Allan A. Lamport Stadium is a multi-purpose stadium on King Street West in the Liberty Village neighbourhood of Toronto, Ontario, Canada. It is the practice facility for the Toronto Argonauts of the Canadian Football League.  It is also partial home for Canada national rugby league team.  The playing surface of the 9,600 seating capacity stadium is also dually marked for soccer and field hockey. The stadium was named for long-time Toronto politician Allan Lamport, who was associated with sporting activities in the city.

History
Lamport Stadium was built during the winter and spring of 1974–1975 on the site of the Andrew Mercer Reformatory for Women, and opened on July 1, 1975. 

As part of a deal with the city to convert BMO Field to natural grass, Maple Leaf Sports & Entertainment spent  adding a winter bubble to Lamport Stadium in the winter of 2009–2010.  MLSE manages the operations of the facility during the winter season, when the field is covered by the dome and community soccer programs are held.

Facilities
Since opening in 1975, the playing surface has been artificial turf.
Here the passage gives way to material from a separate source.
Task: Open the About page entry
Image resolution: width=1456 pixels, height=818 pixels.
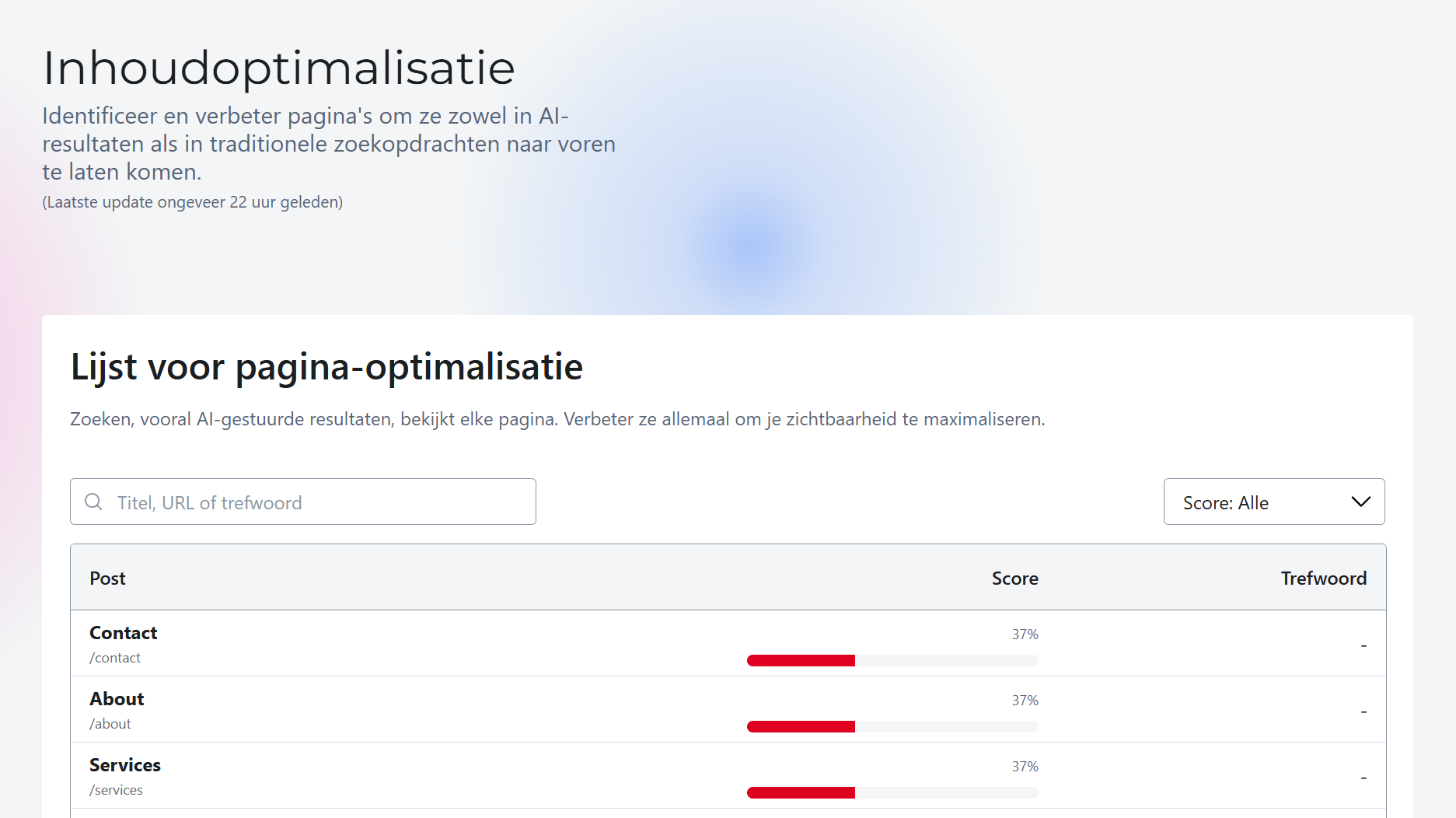Action: click(x=116, y=699)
Lamport Stadium's indoor field measures 68 metres by 105 metres, allowing a full eleven-a-side game.

Sports usage

Canadian football
The home games of the semi-professional American football team Toronto Athletics Football Team were played at the stadium from 1993 to 1996. The team provided players looking to keep playing sought to be scouted by professional gridiron football teams. The Athletics won the Mid-Continental League Championship in 1993, and was ranked as high as 9th over all in the American Semi Professional Football Rankings in 1995.
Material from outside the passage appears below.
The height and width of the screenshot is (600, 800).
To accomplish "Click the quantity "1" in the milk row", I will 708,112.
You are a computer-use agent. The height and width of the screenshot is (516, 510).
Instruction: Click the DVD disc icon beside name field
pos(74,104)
In 2018, the professional Canadian football team, the CFL's Toronto Argonauts, announced that they would use the stadium as their practice facility.

Lacrosse
The Toronto Nationals played their 2010 season at Lamport Stadium before moving to Hamilton.

Soccer
Since the opening of Lamport Stadium the National Soccer League used the stadium as a home venue for many of its clubs based in Toronto. Both SC Toronto and Major League Soccer team Toronto FC's Academy side played their Canadian Soccer League home games at Lamport Stadium.  The OUA's Ryerson Rams soccer teams also call the stadium home. In 2014, the Serbian White Eagles of the Canadian Soccer League and Internacional de Toronto of League1 Ontario also played their home games at the stadium. Toronto FC II announced in August 2017 that it would move its home games from the Ontario Soccer Centre to BMO Field and Lamport Stadium beginning with the 2018 season. However, with their drop to the division 3 USL League One for the 2019 season, the team moved their home games to BMO Training Ground. The University of Toronto Schools high school team also uses Lamport Stadium as a practice field and for home games.

Rugby league
On 21 May 2012, it was announced that Lamport Stadium would be the new home of the Canada national rugby league team, the Wolverines. Their first game of 2013, the Colonial Cup opener against the United States national rugby league team saw a crowd of nearly 8,000 turn out to witness a comeback from the Wolverines.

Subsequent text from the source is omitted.